FRAGMENTO PROPORCIONADO >>
------
Hay capítulos que duelen por lo que cuentan y por lo que revelan. Este es uno de ellos. En una reciente entrevista en Cero Miligramos, dos voces que atravesaron la ludopatía —Leandro Pepey y Jonathan Blanco— se sentaron frente al micrófono con una verdad incómoda: el juego, a veces, no empieza como adicción. Empieza como adrenalina. Como una falsa salida. Como un juego inocente que un día se vuelve la única manera de sentir algo.
A su lado, los especialistas Sebastián Saravia, psicólogo, y Liliana Nielsen, psiquiatra, ayudaron a poner palabras donde normalmente hay silencio, vergüenza o culpa. “El juego —explica Nielsen— está considerada hoy como una adicción. Aunque no haya sustancias, hay tolerancia y abstinencia. Cada vez se necesita jugar más, gastar más, apostar más… y cuando se intenta dejar, aparece un malestar que deteriora profundamente la vida”.
El origen: un juego que deja de ser juego

Leandro cuenta que su entrada al mundo de las apuestas fue tan simple como peligrosa. Lo que empezó como un hobby terminó convertido en un sistema personal de euforia: “Era como una montaña rusa. Esa adrenalina hermosa de esperar un punto, un gol, un segundo más…”. Pero lo que parecía diversión pronto se transformó en necesidad, luego en estrategia y finalmente en supervivencia. “Jugaba para recuperar. Ese fue el principio del fin.”
Jonathan, en cambio, llegó al juego desde otro dolor. Venía de una depresión severa, con ataques de pánico y licencia laboral. Se quedó solo en casa, con la mente acelerada y la vida en pausa. Entonces apareció la oferta permanente de los casinos online: banners, notificaciones, estímulos diseñados para activar justo ese punto ciego entre la ansiedad y el “¿qué puedo perder?”. Apostó poco al principio, casi como pasatiempo, hasta que dejó de serlo.
En su caso, había un antecedente familiar difícil de ignorar: mesas de domingo con cartas, loterías y apuestas “inofensivas” con plata de por medio. Un ritual normalizado que él —recién en terapia— pudo leer de otra forma: “Si hay plata de por medio, ya deja de ser un juego. Y yo crecí con eso.”
Los signos que nadie quiere ver
La psiquiatra Liliana Nielsen es categórica: el primer problema es la falta de conciencia de enfermedad. “Un ludópata puede perder dinero, trabajo, relaciones, hasta su casa, y seguir convencido de que la próxima vez gana todo de vuelta”. El autoengaño es parte de la trama. Y la mentira, una herramienta.
------
INFORMACIÓN PROPORCIONADA >>
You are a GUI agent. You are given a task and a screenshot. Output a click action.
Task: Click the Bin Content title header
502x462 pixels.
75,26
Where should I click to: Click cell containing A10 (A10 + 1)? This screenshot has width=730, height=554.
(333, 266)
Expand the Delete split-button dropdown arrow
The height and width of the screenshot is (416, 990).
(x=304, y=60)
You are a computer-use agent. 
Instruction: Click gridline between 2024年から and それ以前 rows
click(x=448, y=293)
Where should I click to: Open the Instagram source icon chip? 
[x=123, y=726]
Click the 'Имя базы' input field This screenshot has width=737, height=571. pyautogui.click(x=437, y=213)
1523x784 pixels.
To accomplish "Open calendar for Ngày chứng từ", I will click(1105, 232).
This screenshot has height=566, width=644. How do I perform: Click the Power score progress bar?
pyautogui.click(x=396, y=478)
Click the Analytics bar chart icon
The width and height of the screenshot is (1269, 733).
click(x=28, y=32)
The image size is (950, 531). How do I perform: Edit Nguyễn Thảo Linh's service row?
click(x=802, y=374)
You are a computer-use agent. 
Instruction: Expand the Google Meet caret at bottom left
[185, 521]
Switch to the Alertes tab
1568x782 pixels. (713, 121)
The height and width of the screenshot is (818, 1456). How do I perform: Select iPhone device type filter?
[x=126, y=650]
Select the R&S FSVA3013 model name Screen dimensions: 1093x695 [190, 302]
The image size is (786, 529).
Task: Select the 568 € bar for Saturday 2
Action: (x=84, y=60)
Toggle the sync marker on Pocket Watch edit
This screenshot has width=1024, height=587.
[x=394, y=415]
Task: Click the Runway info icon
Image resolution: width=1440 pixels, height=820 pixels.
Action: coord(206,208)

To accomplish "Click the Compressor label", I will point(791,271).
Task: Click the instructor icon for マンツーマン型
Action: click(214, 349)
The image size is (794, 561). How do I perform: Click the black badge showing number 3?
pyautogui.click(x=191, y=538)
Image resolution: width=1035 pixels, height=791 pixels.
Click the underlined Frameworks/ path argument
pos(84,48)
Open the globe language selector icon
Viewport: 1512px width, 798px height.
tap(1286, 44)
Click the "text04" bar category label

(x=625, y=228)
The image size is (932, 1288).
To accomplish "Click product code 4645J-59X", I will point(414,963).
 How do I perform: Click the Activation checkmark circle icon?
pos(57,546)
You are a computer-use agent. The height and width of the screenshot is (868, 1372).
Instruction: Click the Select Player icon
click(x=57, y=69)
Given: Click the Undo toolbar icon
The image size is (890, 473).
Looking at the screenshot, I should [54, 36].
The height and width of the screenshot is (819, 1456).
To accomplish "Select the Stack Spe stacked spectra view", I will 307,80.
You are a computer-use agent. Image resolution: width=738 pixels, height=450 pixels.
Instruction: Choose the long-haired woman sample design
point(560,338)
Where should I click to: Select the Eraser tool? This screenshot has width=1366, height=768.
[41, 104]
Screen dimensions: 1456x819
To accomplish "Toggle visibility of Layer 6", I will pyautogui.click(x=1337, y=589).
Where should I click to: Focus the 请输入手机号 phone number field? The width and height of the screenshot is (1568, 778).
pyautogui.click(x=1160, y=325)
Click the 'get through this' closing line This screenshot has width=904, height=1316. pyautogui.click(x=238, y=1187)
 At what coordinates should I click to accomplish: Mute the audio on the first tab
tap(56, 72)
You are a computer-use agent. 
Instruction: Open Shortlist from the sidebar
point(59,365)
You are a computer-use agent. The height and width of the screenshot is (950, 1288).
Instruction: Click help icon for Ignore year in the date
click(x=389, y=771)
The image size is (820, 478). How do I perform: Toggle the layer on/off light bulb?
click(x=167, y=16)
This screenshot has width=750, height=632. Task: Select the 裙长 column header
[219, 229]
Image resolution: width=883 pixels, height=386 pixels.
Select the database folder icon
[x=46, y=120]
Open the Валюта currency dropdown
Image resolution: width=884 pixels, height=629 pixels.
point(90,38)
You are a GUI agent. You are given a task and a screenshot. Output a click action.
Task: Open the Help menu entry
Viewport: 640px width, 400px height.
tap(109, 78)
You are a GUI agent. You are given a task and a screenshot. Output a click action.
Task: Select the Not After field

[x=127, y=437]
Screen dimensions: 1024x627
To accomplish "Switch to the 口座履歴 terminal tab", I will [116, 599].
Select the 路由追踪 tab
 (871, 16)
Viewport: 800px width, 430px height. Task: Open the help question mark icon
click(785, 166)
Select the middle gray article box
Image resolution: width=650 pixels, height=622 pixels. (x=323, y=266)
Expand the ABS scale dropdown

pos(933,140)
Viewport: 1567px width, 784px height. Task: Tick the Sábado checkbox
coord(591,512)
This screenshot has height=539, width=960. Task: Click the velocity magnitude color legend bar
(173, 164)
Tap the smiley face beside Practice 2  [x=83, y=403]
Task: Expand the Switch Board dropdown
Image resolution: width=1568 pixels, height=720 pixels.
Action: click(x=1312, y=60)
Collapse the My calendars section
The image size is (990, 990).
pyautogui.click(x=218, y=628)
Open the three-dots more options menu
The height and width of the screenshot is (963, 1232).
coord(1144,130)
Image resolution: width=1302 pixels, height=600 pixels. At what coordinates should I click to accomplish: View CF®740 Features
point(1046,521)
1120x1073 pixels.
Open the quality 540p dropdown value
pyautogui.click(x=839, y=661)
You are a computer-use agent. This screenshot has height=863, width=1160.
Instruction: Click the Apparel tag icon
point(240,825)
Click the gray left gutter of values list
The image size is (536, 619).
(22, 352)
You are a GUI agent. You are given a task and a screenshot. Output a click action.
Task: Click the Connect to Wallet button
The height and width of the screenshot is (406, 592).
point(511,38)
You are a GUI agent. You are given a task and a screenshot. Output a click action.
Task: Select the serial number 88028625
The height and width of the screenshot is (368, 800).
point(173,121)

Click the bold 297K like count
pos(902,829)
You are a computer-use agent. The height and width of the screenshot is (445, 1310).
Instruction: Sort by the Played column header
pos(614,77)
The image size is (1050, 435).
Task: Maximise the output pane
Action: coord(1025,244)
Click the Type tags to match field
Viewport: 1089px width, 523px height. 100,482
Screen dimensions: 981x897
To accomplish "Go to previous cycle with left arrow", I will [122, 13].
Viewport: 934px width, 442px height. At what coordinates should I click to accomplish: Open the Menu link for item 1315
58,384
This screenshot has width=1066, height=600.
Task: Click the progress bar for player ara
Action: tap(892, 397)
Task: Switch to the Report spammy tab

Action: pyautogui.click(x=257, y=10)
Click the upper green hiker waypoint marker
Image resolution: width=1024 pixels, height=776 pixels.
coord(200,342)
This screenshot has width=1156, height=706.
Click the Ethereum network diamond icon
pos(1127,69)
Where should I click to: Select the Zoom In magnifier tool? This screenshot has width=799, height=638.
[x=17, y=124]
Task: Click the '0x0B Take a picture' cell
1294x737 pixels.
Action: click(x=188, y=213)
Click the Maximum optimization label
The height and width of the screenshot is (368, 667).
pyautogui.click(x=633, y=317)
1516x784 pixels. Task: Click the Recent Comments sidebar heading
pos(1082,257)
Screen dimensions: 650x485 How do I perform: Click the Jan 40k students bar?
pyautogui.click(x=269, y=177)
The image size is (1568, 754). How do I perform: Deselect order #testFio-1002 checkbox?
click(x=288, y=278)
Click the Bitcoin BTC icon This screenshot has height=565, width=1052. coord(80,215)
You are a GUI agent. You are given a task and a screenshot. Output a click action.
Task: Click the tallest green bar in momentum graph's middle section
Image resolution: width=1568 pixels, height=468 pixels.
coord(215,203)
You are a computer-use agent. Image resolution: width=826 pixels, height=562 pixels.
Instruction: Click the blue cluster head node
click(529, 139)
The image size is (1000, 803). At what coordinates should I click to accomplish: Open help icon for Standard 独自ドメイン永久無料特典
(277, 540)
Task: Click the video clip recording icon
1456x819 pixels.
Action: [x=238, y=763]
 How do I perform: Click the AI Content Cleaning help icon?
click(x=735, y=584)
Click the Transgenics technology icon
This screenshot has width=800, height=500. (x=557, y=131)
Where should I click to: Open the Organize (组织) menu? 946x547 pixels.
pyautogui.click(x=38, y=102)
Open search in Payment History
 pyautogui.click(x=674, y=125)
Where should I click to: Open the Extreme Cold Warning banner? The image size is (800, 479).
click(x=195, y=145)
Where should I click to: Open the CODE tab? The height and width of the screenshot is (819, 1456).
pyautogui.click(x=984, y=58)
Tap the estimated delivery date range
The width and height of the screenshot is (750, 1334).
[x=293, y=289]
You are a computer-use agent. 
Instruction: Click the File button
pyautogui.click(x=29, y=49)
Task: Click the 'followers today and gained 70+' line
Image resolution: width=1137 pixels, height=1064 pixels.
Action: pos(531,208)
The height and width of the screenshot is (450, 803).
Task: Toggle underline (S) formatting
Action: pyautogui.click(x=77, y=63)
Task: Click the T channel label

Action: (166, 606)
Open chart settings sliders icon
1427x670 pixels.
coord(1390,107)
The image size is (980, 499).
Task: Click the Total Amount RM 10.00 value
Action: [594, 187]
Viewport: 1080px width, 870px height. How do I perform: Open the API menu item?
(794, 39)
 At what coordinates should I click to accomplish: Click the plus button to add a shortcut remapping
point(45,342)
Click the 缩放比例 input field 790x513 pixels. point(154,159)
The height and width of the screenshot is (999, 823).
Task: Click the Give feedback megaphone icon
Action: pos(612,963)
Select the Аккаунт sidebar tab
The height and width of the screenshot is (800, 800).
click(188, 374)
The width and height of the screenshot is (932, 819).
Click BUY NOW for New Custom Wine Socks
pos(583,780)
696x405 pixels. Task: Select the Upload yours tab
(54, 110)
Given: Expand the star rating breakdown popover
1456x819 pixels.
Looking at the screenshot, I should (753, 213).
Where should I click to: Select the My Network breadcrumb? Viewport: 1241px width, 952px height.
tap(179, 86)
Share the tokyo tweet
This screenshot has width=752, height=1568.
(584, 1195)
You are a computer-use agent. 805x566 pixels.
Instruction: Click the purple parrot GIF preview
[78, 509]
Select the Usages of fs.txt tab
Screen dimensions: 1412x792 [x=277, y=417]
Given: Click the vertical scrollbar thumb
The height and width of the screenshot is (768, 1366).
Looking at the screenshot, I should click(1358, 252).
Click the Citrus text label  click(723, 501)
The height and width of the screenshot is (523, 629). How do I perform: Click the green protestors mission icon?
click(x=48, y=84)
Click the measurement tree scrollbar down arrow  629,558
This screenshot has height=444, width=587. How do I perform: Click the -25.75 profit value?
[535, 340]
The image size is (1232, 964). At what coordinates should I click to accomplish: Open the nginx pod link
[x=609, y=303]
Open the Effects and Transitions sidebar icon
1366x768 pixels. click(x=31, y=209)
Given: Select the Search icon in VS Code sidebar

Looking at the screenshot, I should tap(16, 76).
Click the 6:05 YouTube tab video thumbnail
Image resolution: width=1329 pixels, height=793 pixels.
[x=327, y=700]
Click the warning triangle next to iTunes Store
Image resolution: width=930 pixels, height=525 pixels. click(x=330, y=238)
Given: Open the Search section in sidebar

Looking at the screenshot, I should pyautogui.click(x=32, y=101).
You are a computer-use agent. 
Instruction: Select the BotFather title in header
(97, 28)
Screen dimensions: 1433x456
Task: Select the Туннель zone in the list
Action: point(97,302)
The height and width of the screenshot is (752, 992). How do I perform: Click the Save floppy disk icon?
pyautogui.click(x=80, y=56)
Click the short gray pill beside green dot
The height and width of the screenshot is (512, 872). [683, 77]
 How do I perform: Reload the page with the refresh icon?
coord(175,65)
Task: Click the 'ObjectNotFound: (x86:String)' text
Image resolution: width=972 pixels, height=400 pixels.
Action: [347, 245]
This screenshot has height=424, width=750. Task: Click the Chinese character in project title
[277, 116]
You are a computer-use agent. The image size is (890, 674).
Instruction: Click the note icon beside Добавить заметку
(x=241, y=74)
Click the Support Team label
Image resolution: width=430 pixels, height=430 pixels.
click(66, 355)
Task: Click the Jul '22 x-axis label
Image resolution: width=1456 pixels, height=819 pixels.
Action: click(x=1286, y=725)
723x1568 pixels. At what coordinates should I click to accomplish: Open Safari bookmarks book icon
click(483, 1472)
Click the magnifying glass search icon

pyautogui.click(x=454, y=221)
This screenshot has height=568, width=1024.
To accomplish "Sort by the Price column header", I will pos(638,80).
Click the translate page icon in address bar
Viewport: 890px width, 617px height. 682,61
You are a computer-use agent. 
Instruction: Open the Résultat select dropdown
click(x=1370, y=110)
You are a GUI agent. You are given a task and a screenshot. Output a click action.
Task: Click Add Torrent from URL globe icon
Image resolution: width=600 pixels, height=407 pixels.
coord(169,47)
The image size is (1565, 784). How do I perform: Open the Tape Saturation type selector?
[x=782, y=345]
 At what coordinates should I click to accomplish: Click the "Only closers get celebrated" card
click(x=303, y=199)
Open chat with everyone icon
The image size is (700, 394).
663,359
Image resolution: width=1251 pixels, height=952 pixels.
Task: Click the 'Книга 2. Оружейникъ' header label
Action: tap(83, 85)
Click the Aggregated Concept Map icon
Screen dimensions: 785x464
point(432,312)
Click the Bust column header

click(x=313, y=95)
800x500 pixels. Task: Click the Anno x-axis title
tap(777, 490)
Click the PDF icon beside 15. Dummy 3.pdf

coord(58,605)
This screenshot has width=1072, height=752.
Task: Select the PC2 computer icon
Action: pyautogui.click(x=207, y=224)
------
TUS TAREAS >>
#1 ¿Qué profesión tiene Liliana Nielsen según el texto sobre la ludopatía?
#2 Copia literalmente el pasaje del texto sobre la ludopatía que empieza con las palabras que contienen "Leandro cuenta que" y termina con "dejó de serlo.".

PROBLEMAS RESUELTOS >>
#1 Es psiquiatra.

#2
Leandro cuenta que su entrada al mundo de las apuestas fue tan simple como peligrosa. Lo que empezó como un hobby terminó convertido en un sistema personal de euforia: “Era como una montaña rusa. Esa adrenalina hermosa de esperar un punto, un gol, un segundo más…”. Pero lo que parecía diversión pronto se transformó en necesidad, luego en estrategia y finalmente en supervivencia. “Jugaba para recuperar. Ese fue el principio del fin.”
Jonathan, en cambio, llegó al juego desde otro dolor. Venía de una depresión severa, con ataques de pánico y licencia laboral. Se quedó solo en casa, con la mente acelerada y la vida en pausa. Entonces apareció la oferta permanente de los casinos online: banners, notificaciones, estímulos diseñados para activar justo ese punto ciego entre la ansiedad y el “¿qué puedo perder?”. Apostó poco al principio, casi como pasatiempo, hasta que dejó de serlo.